Di tengah kemacetan perundingan ini, selain Turki, beberapa negara berusaha maju sebagai penengah. Perdana Menteri Israel Naftali Bennett, misalnya, berusaha menjembatani kedua negara dan telah menelepon Zelenskyy dan Putin. Zelenskyy memberi isyarat kemungkinan perundingan bisa dilakukan di Israel daripada di Belarus seperti sekarang. Namun belum ada tanda-tanda kemajuan dari rencana Bennett ini. Presiden Prancis Emmanuel Macron sudah bercakap-cakap dengan Putin, tapi belum bermuara pada rencana perundingan damai.
Duta Besar Ukraina untuk Indonesia, Vasyl Hamianin, tidak yakin perundingan langsung Ukraina dan Rusia akan berhasil karena pihak Rusia hanya melemparkan propaganda. Menurut dia, masalah ini membutuhkan beberapa mediator. “Pengalaman kami mengajarkan bahwa satu mediator tidak bisa menekan Rusia,” katanya dalam konferensi pers virtual pada Selasa, 22 Maret lalu.
Hamianin cenderung setuju perundingan dilakukan secara multilateral dengan melibatkan sejumlah negara dan para pemimpin dunia harus berpartisipasi di dalamnya. Namun, “Perundingan ini harus cepat karena kami tidak punya banyak waktu. Setiap hari orang-orang mati, warga sipil terbunuh, bom jatuh di tanah air kami.
Perundingan ini haruslah sangat-sangat cepat,” ujarnya.

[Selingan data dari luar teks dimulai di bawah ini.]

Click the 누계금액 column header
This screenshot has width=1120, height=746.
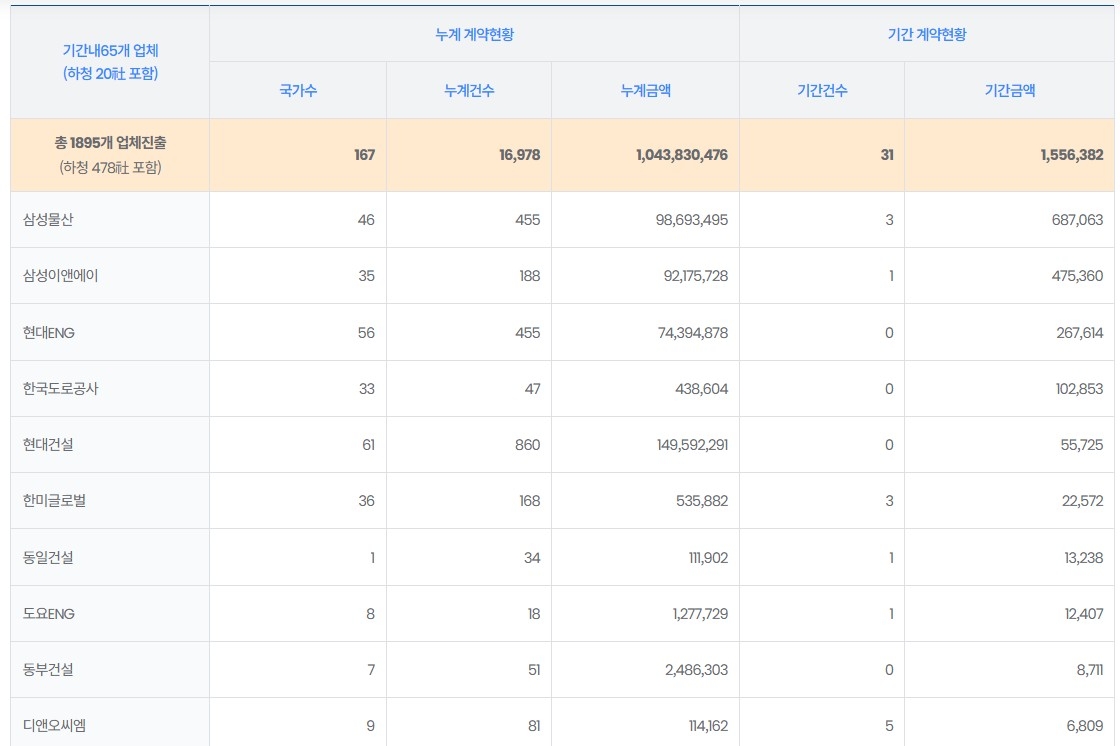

Hamianin berharap peran aktif anggota G20 dan posisi Indonesia sebagai Presiden G20 tahun ini dapat membantu perundingan damai tersebut. Saat berkunjung ke Dewan Perwakilan Rakyat di Senayan, Hamianin bahkan berharap Vladimir Putin tidak diundang ke pertemuan puncak G20 pada Oktober nanti.
Presiden Amerika Serikat Joe Biden menegaskan kembali bahwa militer Amerika tidak akan mengintervensi langsung perang di Ukraina karena hal itu bisa menciptakan bencana yang lebih besar. Namun dalam konferensi pers setelah pertemuan NATO di Belgia, dia mengatakan langkah-langkah lain untuk mengisolasi Rusia sedang dijalankan, termasuk mendesak Rusia dikeluarkan dari G20.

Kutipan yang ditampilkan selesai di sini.